Isolation and characterization of a degradation product in leflunomide and a validated selective stability-indicating HPLC-UV method for their quantification

作     者：Balraj Saini Gulshan Bansal 

作者机构：Department of Pharmaceutical Sciences and Drug ResearchPunjabi University 

出 版 物：《Journal of Pharmaceutical Analysis》 (药物分析学报（英文版）)

年 卷 期：2015年第5卷第3期

页      面：207-212页

学科分类：0710[理学-生物学] 1007[医学-药学(可授医学、理学学位)] 100704[医学-药物分析学] 1002[医学-临床医学] 0817[工学-化学工程与技术] 0703[理学-化学] 0702[理学-物理学] 10[医学] 

基　　金：University Grants Commission New Delhi India for providing financial assistance to carry out the study(F.No.:37-323/2009(SR)) 

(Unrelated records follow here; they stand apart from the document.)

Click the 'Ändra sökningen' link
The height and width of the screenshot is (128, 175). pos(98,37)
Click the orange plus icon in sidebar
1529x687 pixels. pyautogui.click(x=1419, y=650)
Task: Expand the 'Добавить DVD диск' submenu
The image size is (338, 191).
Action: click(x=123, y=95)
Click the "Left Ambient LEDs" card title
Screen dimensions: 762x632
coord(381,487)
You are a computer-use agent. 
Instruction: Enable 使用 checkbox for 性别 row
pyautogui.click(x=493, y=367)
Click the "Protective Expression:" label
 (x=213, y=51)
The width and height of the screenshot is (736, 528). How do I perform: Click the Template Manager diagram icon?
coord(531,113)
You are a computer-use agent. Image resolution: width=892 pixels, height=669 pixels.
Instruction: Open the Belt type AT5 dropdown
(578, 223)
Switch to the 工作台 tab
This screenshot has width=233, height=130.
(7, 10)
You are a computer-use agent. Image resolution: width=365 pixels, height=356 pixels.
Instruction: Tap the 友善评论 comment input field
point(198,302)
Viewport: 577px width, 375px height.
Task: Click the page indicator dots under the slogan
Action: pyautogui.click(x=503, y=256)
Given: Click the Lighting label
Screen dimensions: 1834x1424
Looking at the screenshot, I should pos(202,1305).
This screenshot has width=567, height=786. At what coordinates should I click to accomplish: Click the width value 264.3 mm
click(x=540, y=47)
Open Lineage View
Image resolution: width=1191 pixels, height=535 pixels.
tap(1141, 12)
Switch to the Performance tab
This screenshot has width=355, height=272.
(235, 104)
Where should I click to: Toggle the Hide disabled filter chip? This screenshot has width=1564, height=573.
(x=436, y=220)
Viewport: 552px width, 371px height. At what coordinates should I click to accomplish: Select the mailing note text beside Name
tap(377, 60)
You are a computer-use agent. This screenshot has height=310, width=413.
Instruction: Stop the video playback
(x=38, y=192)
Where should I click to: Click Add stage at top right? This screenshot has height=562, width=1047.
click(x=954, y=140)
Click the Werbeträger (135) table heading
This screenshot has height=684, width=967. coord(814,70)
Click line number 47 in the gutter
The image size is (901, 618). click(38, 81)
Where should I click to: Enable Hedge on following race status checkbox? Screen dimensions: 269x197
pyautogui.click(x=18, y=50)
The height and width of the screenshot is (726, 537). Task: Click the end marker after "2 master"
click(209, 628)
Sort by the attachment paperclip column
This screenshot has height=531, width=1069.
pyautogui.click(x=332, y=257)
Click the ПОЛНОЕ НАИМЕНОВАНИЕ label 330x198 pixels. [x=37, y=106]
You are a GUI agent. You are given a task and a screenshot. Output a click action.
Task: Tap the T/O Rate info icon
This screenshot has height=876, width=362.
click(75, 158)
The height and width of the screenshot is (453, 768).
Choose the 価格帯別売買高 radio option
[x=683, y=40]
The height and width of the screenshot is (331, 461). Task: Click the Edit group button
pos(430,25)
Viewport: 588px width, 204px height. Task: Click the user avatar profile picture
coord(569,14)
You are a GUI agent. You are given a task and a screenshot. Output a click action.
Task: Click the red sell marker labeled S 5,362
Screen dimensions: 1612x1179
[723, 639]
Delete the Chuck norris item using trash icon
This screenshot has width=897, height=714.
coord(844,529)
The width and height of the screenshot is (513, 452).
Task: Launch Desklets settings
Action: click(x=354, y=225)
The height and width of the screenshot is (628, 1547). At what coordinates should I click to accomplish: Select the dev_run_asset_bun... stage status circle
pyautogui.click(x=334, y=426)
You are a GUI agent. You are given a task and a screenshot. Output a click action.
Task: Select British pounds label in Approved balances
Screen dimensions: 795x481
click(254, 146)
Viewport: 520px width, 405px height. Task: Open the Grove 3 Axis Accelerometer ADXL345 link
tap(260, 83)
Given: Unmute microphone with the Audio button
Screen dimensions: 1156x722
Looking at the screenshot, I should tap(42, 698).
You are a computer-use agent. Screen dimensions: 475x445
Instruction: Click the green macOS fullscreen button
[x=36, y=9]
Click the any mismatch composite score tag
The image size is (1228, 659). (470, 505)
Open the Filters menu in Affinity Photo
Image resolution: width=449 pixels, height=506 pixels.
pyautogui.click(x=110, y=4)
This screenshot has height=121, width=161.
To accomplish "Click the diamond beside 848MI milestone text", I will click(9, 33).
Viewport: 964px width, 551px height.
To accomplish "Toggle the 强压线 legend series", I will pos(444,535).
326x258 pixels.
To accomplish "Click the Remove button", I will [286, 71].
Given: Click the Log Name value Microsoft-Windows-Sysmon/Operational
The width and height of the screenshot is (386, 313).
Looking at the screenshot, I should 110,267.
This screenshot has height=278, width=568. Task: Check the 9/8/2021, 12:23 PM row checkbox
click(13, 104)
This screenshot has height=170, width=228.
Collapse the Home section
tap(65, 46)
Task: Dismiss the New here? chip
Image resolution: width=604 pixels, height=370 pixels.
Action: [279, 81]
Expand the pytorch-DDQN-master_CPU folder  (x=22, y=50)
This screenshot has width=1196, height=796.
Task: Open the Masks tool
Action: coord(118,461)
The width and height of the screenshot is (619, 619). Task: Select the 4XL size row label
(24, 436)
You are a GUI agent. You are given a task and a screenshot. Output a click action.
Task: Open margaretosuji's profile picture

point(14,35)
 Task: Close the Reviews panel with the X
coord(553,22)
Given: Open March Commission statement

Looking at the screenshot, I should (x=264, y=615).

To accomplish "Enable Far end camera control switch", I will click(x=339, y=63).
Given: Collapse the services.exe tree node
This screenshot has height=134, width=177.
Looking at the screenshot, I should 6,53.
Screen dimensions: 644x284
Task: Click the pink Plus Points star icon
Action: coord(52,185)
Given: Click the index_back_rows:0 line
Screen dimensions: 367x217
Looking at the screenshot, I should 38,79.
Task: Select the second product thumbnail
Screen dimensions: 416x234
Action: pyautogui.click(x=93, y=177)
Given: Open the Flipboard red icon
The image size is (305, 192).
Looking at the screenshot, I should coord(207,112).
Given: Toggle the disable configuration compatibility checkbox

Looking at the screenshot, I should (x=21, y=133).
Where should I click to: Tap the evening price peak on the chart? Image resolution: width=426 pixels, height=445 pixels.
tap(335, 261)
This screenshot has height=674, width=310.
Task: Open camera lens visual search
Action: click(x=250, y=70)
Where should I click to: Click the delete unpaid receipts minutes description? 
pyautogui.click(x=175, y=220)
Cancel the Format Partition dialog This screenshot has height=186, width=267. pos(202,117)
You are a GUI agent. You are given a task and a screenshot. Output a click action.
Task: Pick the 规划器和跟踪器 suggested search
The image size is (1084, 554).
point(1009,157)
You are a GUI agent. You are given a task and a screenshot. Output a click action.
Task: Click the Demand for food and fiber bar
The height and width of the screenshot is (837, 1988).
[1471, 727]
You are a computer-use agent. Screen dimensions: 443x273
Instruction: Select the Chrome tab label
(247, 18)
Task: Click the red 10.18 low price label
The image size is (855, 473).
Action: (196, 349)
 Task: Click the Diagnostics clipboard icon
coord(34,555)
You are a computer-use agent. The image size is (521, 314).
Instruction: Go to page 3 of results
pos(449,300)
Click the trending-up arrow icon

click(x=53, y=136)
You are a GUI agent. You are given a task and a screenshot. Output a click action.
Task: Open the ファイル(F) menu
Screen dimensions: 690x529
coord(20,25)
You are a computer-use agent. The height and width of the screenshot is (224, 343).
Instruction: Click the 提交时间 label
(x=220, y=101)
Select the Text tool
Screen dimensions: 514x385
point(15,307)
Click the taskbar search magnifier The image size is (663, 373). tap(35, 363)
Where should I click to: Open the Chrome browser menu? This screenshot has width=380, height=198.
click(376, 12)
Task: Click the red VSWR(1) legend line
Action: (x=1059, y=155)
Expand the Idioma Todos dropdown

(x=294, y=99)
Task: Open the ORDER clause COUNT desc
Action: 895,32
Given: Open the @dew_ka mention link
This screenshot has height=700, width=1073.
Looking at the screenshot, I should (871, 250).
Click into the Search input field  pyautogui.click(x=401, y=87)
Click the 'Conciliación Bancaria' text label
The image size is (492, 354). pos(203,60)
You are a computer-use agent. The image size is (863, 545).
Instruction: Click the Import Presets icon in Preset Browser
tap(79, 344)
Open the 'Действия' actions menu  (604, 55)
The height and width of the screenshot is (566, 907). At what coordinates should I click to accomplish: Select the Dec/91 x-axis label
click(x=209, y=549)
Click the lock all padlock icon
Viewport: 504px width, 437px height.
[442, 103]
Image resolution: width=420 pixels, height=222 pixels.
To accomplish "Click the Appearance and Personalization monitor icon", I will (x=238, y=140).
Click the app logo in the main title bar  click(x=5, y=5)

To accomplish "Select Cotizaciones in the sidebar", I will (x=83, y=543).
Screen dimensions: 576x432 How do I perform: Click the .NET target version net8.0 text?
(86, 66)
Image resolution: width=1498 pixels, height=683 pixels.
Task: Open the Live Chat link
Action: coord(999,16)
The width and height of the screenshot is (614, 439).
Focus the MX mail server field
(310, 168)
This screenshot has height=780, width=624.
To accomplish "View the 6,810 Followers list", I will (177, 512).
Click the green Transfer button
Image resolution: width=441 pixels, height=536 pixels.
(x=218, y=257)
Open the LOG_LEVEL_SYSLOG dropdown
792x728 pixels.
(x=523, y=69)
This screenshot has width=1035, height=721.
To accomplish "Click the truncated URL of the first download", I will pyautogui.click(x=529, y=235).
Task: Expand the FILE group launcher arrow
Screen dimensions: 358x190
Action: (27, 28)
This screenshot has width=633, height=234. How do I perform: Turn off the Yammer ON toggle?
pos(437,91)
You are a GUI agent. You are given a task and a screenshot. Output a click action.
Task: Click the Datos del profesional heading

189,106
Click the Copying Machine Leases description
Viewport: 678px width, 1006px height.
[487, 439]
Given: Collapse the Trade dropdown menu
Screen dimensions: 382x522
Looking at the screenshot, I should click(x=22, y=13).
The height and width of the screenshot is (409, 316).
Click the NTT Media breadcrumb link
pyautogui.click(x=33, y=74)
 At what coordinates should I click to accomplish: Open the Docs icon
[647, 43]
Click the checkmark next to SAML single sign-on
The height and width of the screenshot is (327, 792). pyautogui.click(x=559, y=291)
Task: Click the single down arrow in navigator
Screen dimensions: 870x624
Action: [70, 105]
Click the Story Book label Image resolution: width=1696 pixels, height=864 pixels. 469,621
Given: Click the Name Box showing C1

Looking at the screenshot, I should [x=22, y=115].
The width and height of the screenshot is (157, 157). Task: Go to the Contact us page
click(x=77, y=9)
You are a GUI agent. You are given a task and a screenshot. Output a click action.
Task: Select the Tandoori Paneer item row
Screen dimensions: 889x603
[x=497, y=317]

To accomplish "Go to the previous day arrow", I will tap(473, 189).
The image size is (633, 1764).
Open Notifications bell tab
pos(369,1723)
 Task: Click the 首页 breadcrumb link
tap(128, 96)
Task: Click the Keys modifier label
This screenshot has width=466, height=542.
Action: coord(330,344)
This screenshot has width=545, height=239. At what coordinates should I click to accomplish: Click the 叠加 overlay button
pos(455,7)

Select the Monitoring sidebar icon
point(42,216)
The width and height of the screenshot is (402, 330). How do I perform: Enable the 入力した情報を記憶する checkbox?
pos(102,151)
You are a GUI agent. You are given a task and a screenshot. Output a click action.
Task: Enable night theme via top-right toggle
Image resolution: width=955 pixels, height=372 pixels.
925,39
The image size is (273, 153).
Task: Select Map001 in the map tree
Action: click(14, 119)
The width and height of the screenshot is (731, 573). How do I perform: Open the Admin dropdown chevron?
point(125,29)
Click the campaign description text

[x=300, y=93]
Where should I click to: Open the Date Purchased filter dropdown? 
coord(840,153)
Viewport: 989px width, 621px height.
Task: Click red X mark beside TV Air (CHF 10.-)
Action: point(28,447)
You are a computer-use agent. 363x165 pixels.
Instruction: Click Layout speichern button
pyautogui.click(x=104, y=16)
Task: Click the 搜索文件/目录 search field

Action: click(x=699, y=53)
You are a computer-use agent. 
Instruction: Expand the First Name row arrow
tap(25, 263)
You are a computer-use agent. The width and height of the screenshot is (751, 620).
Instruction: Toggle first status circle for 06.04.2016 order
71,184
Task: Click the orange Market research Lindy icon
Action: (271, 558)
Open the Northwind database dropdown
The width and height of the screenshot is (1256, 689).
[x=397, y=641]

主　　题：Leflunomide Characterization Forced degradation Degradation product HPLC-UV 

摘      要：Leflunomide （LLM） is subjected to forced degradation under conditions of hydrolysis, oxidation, dry heat, and photolysis as recommended by International Conference on Harmonization guideline Q1A（R2）. In total, four degradation products （I-IV） were formed under different conditions. Products I, II and IV were formed in alkaline hydrolytic, acidic hydrolytic and alkaline photolytic conditions. LLM and all degradation products were optimally resolved by gradient elution over a C18 column. The major degradation product （IV） formed in hydrolytic alkaline conditions was isolated through column chromatography. Based on its IH NMR, IR and mass spectral data, it was characterized as a British Pharmacopoeial impurity B. The HPLC method was found to be linear, accurate, precise, sensitive, specific, rugged and robust for quantification of LLM as well as product IV. Finally, the method was applied to stability testing of the commercially available LLM tablets.